— START OF Records —
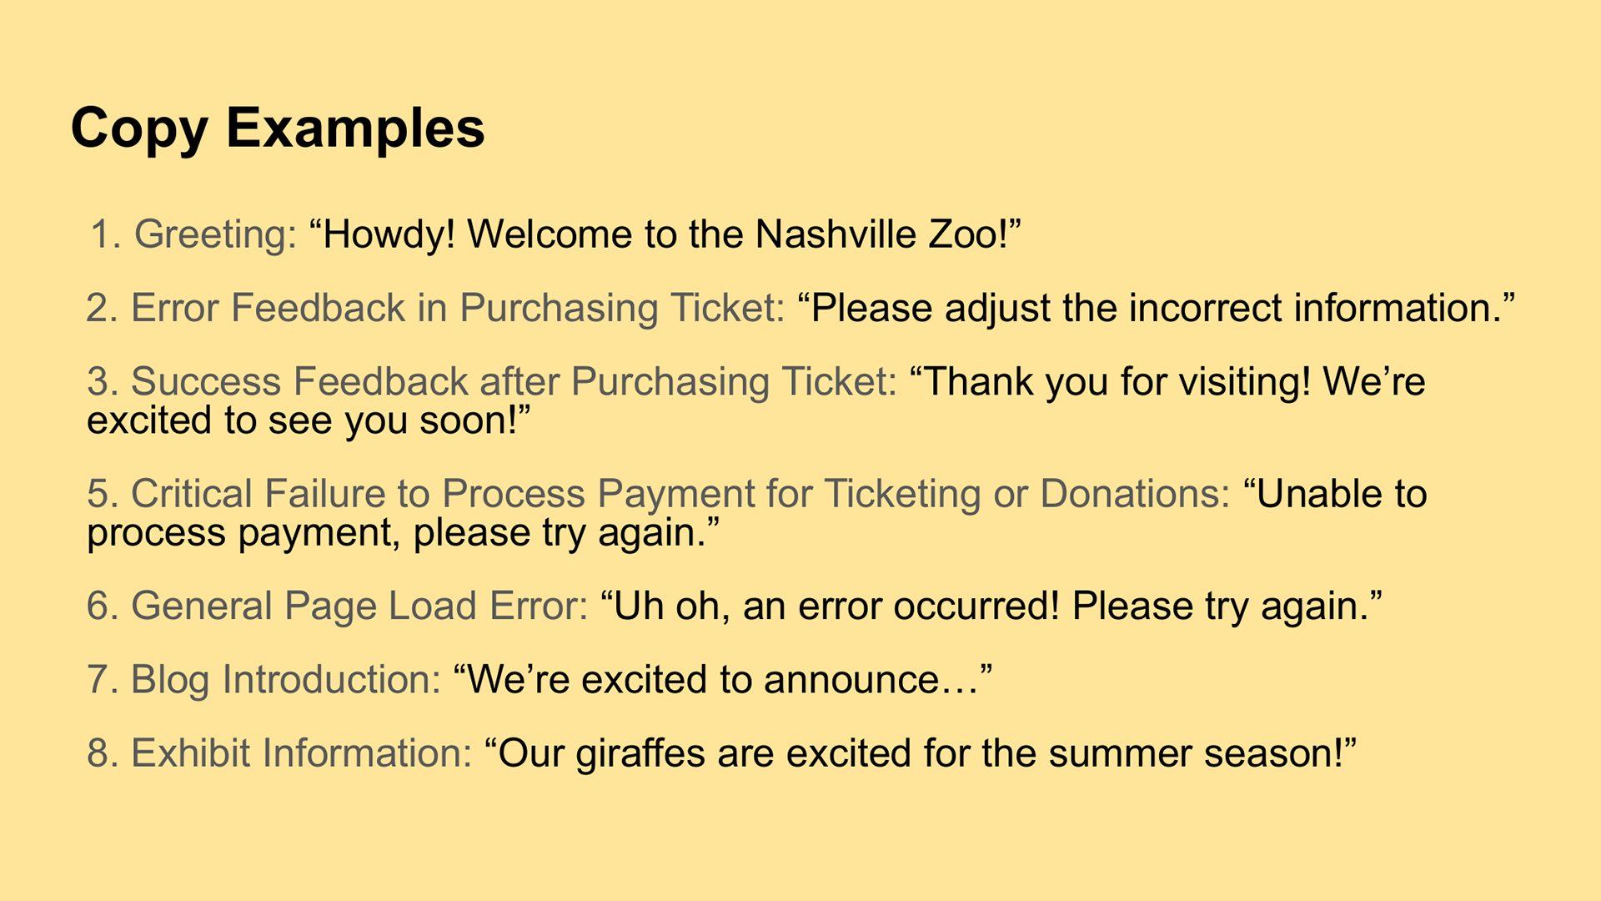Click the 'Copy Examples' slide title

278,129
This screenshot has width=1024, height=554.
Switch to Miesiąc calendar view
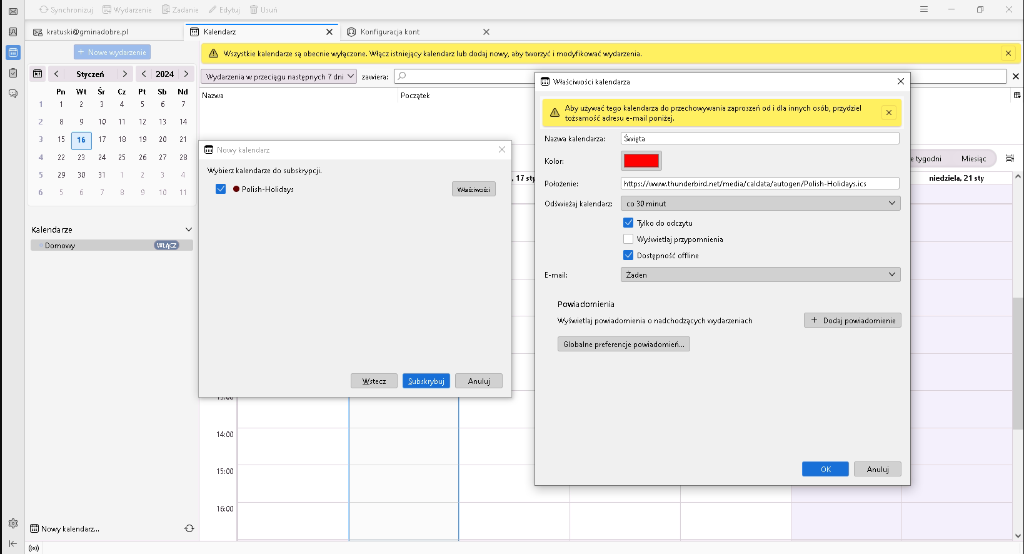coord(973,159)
— END OF Records —
— START OF Records —
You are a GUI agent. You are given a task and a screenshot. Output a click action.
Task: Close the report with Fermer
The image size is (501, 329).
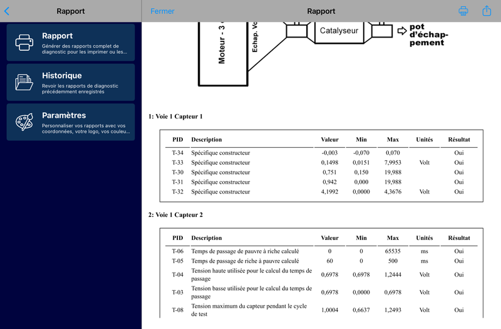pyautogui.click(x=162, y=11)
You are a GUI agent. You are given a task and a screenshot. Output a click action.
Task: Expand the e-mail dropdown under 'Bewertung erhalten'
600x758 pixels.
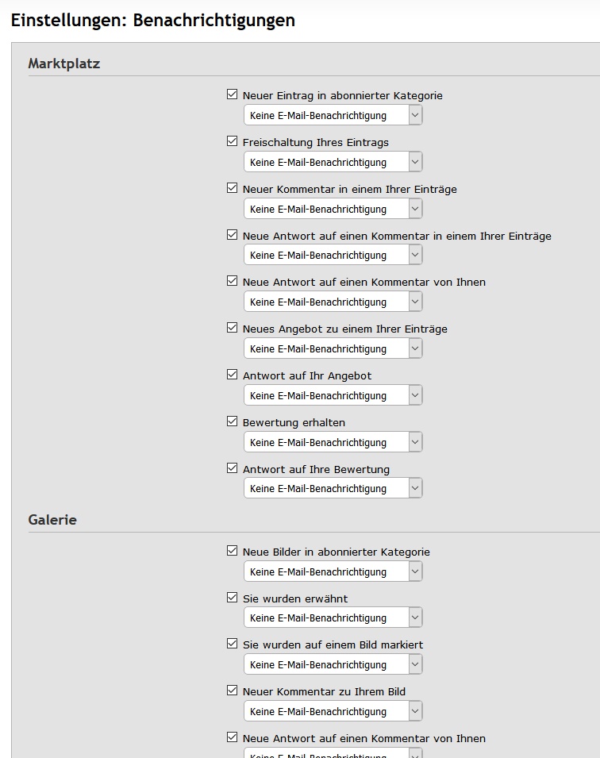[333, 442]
— END OF Records —
* [Task prompt]
Please express the items in the stretch from the line containing "This screenshot has width=1024, height=554." through the line containing "coord(973,159)" as a two-column CSV with the columns instruction and response, one row per item. Put each item's text and its answer in a single quoted field, turn line breaks into spaces, and leave the pictures out.

* [Response]
instruction,response
"This screenshot has width=1024, height=554. Switch to Miesiąc calendar view","coord(973,159)"